Porsche 911 – ganz offen

Bei Porsches in Zuffenhausen, so kann man mit leiser Ironie behaupten, haben sie neuerdings ein Problem. Ein Luxus-Problem zwar, aber immerhin: Sie wissen nicht mehr so genau, welches der ohnehin ja nicht gerade hässlichen 911er Modelle sie als das schönere anpreisen sollen. Hatte hier auch unter den Carrera-Fans bislang das Coupé die Nase vorn, könnte sich mit der Einführung des neuen Cabrios die Sichtweise ändern. August Achleitner, der Leiter der Baureihe, hat sich jedenfalls schon festgelegt. Bei den ersten Testfahrten mit dem offenen 911er in der wilden Bergwelt Gran Canarias, so meinte er nicht ohne Stolz, werde man wohl "die vielleicht schönste Modellversion" erleben.

Wirklich widersprechen will man ihm nicht. Wie das Coupé überzeugt auch das Cabrio mit einem markanten Auftritt, der formvollendet Sportlichkeit und Eleganz verbindet. Wobei der Kraftprotz auch in der neuen Version noch ein wenig mehr herausgestrichen wird durch eine vorne deutlich breitere Spur und größere Räder, die den Wagen noch satter auf der Straße liegenlassen; und durch einen verlängerten Radstand, der gerade bei höheren Geschwindigkeiten die Fahrstabilität erhöht – und nebenbei auch den Komfort für die Passagiere.

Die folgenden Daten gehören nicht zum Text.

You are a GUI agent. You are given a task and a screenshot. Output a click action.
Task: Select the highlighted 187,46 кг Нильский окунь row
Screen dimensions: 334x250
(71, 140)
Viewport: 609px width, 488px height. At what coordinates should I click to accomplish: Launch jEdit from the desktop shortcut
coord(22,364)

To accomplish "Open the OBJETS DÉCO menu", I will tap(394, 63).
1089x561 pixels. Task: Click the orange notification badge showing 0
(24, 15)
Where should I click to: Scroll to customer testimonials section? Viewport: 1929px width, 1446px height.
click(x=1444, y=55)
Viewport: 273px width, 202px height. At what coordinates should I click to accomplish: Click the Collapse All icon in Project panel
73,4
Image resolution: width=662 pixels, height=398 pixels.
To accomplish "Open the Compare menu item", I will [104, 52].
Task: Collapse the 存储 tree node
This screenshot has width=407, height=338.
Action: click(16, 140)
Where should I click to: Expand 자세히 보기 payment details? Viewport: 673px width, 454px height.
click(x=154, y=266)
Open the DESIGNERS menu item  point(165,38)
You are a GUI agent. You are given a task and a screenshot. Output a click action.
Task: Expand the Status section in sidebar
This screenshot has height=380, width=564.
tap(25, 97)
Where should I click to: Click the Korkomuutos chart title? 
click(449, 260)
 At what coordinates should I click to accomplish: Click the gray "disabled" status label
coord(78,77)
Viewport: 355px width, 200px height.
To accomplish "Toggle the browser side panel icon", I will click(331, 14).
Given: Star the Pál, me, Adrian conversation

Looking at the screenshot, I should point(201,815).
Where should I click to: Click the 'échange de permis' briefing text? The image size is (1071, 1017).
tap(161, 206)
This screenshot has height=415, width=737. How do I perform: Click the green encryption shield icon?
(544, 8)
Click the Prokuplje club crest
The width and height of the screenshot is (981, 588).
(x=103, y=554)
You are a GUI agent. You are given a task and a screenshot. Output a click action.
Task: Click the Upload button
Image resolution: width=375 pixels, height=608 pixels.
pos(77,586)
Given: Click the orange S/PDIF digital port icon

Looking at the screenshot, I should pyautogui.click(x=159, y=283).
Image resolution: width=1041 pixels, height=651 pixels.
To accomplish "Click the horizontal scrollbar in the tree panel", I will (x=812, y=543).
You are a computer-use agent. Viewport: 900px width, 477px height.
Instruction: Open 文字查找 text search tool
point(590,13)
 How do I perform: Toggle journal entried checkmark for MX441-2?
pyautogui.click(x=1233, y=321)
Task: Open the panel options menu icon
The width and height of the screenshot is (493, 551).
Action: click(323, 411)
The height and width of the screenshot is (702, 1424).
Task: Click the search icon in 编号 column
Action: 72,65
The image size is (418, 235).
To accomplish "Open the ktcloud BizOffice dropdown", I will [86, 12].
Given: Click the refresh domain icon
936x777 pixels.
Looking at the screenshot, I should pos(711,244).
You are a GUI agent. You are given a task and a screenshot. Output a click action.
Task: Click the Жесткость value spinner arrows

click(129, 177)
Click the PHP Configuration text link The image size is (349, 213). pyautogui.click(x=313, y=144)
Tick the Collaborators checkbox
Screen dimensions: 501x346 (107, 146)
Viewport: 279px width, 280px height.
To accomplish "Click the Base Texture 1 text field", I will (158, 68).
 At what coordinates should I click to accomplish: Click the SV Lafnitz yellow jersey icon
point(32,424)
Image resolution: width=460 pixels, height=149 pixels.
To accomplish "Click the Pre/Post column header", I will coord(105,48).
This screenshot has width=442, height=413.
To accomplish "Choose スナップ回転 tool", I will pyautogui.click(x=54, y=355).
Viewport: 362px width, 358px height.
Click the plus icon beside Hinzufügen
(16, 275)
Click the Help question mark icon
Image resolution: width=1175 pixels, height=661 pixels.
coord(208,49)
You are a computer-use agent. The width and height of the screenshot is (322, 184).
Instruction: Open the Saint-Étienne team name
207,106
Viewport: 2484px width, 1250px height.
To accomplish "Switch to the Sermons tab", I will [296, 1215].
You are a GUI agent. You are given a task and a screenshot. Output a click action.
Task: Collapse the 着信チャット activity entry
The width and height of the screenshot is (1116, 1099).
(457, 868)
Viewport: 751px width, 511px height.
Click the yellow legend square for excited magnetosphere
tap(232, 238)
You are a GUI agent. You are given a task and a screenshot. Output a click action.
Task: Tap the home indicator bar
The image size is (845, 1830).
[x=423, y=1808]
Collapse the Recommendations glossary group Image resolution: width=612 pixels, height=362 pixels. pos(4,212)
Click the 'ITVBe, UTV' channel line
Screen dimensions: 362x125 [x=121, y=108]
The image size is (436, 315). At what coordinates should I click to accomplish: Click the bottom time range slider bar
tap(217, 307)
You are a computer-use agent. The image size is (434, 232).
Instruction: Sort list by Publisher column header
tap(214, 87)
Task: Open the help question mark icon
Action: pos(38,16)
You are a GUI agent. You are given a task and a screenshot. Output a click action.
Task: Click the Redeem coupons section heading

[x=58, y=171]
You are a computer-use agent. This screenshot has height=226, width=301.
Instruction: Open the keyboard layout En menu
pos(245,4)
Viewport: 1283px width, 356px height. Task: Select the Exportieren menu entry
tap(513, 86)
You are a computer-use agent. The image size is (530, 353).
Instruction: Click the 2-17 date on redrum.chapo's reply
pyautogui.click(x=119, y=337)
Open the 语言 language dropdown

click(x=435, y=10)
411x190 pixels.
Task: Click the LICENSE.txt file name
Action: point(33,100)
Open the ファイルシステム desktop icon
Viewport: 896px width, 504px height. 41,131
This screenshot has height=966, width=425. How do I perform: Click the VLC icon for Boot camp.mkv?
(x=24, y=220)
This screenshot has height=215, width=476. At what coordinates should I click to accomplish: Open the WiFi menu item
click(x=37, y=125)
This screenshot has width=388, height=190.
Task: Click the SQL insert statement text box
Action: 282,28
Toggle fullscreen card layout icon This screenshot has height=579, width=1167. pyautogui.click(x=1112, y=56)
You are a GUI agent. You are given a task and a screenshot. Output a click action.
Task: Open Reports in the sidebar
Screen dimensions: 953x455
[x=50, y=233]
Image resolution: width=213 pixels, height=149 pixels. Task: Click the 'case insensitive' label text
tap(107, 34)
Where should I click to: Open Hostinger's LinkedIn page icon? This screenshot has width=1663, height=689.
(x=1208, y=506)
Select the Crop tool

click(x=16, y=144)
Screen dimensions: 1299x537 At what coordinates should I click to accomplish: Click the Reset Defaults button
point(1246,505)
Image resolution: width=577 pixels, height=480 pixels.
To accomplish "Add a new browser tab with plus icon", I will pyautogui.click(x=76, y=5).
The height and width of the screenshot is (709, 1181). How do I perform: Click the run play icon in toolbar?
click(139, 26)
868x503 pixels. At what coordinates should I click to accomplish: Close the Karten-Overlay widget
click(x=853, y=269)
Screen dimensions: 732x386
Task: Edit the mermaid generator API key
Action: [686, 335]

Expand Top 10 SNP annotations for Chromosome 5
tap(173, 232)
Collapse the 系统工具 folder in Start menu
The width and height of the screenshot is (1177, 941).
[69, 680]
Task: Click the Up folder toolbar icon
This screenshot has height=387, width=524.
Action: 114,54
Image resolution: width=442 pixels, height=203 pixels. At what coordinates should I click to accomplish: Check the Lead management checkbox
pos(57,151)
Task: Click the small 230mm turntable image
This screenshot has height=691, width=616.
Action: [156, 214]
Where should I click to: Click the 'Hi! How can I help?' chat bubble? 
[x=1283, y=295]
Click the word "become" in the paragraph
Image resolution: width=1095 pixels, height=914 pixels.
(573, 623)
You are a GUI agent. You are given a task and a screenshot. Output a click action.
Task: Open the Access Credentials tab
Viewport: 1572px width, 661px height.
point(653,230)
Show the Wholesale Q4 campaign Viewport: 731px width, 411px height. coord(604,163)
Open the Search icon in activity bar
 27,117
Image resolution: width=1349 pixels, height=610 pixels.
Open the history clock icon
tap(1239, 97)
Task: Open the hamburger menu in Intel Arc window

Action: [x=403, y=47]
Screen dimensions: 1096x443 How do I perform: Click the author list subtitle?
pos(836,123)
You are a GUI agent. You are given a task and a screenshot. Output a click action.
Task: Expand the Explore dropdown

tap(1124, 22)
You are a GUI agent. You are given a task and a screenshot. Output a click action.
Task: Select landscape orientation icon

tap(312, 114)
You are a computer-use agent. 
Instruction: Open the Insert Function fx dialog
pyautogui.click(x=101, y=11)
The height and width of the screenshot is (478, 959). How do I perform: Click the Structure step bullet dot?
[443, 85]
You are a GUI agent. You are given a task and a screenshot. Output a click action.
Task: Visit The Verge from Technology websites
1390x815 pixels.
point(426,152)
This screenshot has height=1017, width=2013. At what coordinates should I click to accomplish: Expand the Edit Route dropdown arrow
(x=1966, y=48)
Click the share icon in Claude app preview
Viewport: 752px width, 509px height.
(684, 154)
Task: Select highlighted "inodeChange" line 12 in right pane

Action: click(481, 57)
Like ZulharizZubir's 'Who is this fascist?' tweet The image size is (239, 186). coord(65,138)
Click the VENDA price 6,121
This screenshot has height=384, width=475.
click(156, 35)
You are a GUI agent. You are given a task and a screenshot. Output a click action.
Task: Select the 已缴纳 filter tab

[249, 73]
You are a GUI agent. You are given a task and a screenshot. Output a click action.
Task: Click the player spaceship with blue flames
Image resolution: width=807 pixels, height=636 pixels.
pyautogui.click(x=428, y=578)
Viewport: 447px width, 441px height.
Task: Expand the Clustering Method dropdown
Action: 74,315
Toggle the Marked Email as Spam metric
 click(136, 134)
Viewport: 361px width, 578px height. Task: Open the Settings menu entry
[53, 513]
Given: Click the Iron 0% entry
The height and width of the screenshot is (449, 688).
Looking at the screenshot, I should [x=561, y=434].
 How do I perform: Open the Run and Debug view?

Den kleinen, aber feinen Vorteil im internen 911er Schönheitswettbewerb liefert hingegen ausgerechnet ein Karosserie-Teil, das bei Cabrios gemeinhin für einen Punkteabzug sorgt: das Dach, das natürlich auch in der sechsten Cabrio-Version auf Basis des 911 aus Stoff ist, von den Porsche-Entwicklern in Weissach jedoch mit einem innovativen Unterbau versehen wurde. Mit verblüffendem, so bislang nicht erreichbarem optischen Erfolg: Im eleganten Bogen der "Mütze" vom Frontscheibenrahmen bis zum Verdeckkastendeckel bleibt die Silhouette des Coupés nahezu vollständig erhalten.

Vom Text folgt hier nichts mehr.